Budget 2026: Tax rebate and enhanced grants for firms to deal with competition, costs
Sign up now: Get ST's newsletters delivered to your inbox
The Government will provide a 40 per cent rebate on corporate income tax to help companies manage cost pressures and stay competitive.
ST PHOTO: LIM YAOHUI
SINGAPORE – All companies in Singapore with at least one local employee will receive a corporate tax rebate, and those seeking to venture abroad will get more support with higher grants and financing.
Prime Minister Lawrence Wong announced measures to help companies venture overseas, including higher levels of support for them to internationalise.
In his Budget speech on Feb 12
Every active company that employed at least one local employee in 2025 will receive a minimum rebate of $1,500, but the total benefit will be capped at $30,000. Eligible companies will automatically receive the benefits from the second quarter of 2026.
“While our economy did well last year, some businesses continue to face cost pressures and operating challenges,” PM Wong said.
“We will support our businesses and help them stay competitive,” he added.
PM Wong, who is also Finance Minister, noted that economic growth will be harder to come by in a world that is more contested, fragmented and dangerous, as he announced measures to help firms venturing overseas.
Budget 2026 provides enhanced support for grant schemes that help companies go international – up to 70 per cent for small and medium-sized enterprises (SMEs), and up to 50 per cent for non-SMEs.
The Government will also enhance the Market Readiness Assistance grant to support companies not just in accessing new markets, but also in deepening activities in existing overseas markets.
Also, more activities will be made eligible for automatic claims under the Double Tax Deduction for Internationalisation scheme, and the cap for deduction will be raised to $400,000 from the previous limit of $150,000.
In addition, the Enterprise Financing Scheme will be enhanced by increasing the maximum loan quantum for trade and fixed asset loans, so that companies have more flexibility to address their different financing needs.
PM Wong said: “We must aim higher, move faster, and be prepared to take calculated risks.”
To achieve that, he said, the Government convened the Economic Strategy Review (ESR) in 2025, and plans to act “decisively” on the recommendations made by the ESR committee
The ESR’s proposals will help achieve economic growth at the higher end of the 2 per cent to 3 per cent range over the next decade.
But PM Wong said that growth itself will not be enough.
“Growth must translate into good jobs and rising incomes for Singaporeans,” he said.
He said that to grow the economy while creating good jobs, Singapore must adapt and connect differently in the changed global environment.
Singapore is engaging like-minded trade partners in new global and regional initiatives, and at the same time, is working with its neighbours to deepen regional integration.
The aim is to translate Singapore’s increased connectivity into real opportunities for local businesses, and help them face unfamiliar regulations and practices, and intense competition.
PM Wong cited the example of Rotary Engineering, an oil and gas infrastructure services firm that continues to internationalise its business.
Rotary started in 1972, offering electrical installation services to oil refineries and petrochemical plants in Singapore.
Over time, the company built a presence in South-east Asia, and it is now venturing farther afield and deepening its presence in the Middle East.
“But doing business overseas is not easy, especially for smaller firms... and so we will do more to support Singapore companies as they venture abroad,” said PM Wong.
Rotary Engineering, an oil and gas infrastructure services firm, has continued to internationalise its business.
PHOTO: ROTARY ENGINEERING
Experts welcomed the internationalisation measures and said immediate beneficiaries will mostly be Singapore SMEs already planning to expand their presence abroad.
Mr David Toh, entrepreneurial and private business leader at PwC Singapore, said the grant enhancements are likely to be “timely, pragmatic and confidence-boosting” for Singapore SMEs.
“The enhanced grants lower financial and execution barriers, encourage longer-term commitment to overseas markets, and recognise the realities SMEs face when competing internationally.
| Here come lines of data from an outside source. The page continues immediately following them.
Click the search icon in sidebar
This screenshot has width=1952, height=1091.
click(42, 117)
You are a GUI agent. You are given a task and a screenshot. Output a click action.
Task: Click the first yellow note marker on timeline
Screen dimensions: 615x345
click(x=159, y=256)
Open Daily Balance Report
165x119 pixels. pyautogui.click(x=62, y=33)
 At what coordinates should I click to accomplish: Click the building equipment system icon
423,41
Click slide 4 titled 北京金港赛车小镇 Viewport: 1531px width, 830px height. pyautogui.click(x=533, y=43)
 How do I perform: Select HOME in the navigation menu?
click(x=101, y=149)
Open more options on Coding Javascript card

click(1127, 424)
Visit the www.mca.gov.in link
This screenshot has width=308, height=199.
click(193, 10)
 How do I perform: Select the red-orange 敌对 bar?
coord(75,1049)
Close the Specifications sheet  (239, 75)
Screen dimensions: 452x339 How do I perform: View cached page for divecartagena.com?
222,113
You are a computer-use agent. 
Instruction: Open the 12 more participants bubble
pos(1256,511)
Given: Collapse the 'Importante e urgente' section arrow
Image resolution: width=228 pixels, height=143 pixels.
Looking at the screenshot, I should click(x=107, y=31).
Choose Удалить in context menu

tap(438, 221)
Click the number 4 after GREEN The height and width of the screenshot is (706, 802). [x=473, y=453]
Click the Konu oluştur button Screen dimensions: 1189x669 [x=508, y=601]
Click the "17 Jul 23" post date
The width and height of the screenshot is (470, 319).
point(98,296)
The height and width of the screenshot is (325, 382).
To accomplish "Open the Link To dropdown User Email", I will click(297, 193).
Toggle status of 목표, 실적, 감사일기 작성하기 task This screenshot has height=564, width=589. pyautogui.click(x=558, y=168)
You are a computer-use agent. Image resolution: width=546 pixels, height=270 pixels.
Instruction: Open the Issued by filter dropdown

In doing so, they position international growth as a viable next step for a broader base of Singapore enterprises,” he said.
Mr Chua Han Teng, a senior economist at DBS Bank, said the enhanced internationalisation schemes will support the expansion of Singapore firms into new overseas markets, diversifying their revenue streams for greater growth, as well as build resilience amid global uncertainty.
He said that SME interest in overseas expansion was evident in a recently conducted DBS Business Pulse Check survey, which found that eight in 10 local SMEs were planning overseas expansion in 2026.
Correction note: This story has been updated for clarity.